WHAT THIS TASK INVOLVES: Put the lines of the material running from the line containing "The image size is (320, 406)." down to the line containing "Advance to next", both included, into a JSON list of strings with one string per line, leaving out blank lines.

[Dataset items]
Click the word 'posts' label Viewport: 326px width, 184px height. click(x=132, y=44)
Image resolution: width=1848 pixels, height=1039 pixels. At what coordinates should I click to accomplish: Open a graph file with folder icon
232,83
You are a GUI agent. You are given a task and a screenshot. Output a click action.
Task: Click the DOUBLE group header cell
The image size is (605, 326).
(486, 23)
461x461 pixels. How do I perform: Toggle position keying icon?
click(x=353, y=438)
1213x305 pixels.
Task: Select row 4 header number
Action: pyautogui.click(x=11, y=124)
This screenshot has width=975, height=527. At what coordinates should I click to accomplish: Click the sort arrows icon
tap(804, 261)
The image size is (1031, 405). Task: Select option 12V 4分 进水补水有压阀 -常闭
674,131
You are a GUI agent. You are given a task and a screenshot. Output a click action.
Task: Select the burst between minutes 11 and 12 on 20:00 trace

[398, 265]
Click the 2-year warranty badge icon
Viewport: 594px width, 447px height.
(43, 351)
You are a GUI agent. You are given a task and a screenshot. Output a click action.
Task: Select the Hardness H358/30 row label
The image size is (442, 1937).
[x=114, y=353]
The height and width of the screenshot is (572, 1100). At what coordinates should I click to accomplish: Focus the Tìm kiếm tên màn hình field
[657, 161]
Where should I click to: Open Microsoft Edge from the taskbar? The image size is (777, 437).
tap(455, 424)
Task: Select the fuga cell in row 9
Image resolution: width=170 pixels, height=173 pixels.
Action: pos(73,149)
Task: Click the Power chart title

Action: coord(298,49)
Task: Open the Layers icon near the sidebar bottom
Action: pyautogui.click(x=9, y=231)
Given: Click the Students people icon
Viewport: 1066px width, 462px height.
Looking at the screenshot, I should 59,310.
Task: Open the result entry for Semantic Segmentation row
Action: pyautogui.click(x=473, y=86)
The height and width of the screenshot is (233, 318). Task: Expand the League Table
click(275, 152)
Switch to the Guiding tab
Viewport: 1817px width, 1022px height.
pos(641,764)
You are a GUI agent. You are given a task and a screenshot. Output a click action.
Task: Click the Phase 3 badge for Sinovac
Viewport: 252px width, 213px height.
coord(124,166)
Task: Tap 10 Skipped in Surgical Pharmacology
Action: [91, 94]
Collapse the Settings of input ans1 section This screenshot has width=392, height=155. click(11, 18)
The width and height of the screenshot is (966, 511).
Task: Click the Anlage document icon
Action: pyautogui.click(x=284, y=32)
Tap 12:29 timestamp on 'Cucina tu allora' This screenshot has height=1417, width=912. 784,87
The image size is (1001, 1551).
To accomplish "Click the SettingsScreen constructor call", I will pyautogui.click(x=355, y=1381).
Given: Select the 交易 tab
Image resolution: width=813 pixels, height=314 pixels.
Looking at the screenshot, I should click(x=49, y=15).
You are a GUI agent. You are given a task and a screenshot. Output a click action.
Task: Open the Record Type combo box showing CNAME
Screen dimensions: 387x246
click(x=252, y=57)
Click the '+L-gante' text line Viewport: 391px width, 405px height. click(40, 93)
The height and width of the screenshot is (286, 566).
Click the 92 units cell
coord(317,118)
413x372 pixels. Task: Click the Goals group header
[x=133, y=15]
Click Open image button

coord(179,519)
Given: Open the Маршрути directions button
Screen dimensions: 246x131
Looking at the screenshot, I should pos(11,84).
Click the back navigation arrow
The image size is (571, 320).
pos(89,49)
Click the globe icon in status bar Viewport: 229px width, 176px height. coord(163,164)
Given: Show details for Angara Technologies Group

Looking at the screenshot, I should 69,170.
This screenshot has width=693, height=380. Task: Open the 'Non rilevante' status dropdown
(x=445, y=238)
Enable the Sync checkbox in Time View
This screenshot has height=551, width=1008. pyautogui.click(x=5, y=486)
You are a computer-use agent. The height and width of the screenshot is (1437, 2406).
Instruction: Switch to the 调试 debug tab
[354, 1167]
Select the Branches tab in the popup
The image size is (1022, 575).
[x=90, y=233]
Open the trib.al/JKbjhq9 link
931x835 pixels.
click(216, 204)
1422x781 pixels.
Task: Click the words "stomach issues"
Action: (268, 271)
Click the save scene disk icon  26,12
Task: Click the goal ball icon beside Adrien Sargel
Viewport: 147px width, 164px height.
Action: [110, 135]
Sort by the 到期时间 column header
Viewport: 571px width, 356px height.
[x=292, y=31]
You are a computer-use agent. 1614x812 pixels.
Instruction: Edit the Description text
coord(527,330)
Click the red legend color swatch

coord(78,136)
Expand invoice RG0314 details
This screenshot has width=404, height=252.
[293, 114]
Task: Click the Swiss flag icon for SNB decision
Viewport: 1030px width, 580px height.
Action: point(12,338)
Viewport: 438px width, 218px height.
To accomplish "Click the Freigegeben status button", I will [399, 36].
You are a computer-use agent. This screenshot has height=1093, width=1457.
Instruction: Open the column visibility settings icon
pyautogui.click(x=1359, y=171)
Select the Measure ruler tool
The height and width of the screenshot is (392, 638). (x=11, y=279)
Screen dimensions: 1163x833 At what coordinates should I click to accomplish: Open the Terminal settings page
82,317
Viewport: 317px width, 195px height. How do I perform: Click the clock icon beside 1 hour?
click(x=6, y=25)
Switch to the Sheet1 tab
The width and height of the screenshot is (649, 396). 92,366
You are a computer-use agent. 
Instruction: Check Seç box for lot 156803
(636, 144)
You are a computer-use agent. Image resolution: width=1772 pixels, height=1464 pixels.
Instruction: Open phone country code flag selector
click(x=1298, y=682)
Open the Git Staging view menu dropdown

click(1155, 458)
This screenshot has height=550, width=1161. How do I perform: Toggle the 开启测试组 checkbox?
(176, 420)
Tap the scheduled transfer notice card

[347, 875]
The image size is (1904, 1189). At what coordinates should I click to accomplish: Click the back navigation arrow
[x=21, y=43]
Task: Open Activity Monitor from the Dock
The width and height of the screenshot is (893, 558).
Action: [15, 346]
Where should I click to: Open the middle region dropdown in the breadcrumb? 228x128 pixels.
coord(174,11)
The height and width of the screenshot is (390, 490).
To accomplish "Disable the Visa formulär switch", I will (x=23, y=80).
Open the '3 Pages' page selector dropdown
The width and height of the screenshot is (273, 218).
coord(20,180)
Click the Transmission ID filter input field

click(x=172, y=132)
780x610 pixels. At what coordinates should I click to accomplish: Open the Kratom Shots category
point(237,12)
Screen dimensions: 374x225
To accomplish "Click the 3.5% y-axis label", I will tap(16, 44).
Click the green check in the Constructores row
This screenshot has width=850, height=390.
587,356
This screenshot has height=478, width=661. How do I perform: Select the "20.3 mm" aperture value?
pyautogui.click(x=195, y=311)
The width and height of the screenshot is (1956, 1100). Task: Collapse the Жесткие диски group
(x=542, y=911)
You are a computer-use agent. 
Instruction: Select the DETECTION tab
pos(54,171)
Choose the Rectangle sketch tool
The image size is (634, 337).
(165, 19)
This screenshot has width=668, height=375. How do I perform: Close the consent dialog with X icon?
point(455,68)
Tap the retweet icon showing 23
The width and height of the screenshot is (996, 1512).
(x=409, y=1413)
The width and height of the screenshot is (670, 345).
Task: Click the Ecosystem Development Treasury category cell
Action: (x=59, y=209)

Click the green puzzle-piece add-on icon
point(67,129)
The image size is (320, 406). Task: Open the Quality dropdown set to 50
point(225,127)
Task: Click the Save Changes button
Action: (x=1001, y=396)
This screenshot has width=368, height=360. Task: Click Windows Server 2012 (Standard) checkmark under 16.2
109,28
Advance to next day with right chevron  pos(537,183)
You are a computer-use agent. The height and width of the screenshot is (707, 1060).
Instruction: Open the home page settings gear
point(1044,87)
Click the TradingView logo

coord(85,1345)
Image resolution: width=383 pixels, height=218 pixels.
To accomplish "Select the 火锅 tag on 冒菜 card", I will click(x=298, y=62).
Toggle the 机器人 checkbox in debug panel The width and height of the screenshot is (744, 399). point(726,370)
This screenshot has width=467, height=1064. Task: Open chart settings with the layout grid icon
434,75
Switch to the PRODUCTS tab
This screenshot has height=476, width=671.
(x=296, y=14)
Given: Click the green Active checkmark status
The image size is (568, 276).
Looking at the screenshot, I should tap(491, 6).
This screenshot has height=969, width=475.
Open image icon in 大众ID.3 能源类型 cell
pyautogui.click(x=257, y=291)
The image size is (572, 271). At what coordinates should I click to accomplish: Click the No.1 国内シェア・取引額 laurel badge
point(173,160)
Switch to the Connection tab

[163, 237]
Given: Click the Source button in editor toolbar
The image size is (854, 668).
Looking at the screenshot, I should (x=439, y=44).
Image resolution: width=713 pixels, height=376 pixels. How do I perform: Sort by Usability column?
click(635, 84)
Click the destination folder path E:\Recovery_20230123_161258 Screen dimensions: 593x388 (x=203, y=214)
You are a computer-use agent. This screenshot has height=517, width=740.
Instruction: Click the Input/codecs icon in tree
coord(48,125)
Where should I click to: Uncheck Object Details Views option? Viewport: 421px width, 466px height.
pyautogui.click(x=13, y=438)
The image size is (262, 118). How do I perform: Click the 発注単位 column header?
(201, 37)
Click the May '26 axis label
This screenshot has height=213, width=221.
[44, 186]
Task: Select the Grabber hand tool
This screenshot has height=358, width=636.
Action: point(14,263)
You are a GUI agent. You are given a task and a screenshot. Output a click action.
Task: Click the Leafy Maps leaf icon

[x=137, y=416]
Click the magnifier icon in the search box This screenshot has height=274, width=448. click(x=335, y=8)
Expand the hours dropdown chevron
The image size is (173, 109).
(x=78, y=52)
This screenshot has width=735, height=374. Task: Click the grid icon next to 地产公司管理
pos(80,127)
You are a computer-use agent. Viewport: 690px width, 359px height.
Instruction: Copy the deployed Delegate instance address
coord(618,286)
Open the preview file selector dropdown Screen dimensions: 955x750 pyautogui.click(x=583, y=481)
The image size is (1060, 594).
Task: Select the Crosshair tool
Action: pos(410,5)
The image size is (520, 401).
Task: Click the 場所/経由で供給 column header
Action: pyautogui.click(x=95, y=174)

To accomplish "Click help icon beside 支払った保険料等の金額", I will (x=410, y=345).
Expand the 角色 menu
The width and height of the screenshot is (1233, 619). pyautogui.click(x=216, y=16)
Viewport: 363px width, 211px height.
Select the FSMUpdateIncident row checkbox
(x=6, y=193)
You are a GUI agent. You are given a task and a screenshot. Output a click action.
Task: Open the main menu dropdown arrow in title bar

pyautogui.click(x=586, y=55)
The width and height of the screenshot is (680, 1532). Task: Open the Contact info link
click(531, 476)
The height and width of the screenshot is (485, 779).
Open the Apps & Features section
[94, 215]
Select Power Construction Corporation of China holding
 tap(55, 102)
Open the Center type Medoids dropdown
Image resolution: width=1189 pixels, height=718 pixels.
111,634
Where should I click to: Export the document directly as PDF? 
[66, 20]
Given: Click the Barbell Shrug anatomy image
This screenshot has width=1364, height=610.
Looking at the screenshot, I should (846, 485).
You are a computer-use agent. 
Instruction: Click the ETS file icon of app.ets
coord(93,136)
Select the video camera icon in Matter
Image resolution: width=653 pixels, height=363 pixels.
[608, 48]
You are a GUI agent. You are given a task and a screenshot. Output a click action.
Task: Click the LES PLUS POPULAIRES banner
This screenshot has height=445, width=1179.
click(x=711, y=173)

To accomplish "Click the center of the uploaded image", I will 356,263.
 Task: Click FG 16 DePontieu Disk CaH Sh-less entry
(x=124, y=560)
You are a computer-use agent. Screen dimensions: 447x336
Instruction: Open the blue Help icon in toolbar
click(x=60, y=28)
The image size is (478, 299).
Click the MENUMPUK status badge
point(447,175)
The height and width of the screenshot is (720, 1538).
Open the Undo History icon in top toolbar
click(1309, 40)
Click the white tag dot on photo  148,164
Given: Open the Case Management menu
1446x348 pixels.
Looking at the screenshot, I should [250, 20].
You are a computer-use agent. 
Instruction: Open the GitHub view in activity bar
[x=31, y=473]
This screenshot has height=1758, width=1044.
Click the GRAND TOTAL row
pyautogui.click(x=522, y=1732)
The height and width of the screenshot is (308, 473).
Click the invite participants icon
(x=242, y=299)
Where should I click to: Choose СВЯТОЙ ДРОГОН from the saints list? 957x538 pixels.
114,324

RESPONSE BELOW:
[
  "The image size is (320, 406). Task: Open the Quality dropdown set to 50",
  "point(225,127)",
  "Task: Click the Save Changes button",
  "Action: (x=1001, y=396)",
  "This screenshot has width=368, height=360. Task: Click Windows Server 2012 (Standard) checkmark under 16.2",
  "109,28",
  "Advance to next day with right chevron  pos(537,183)"
]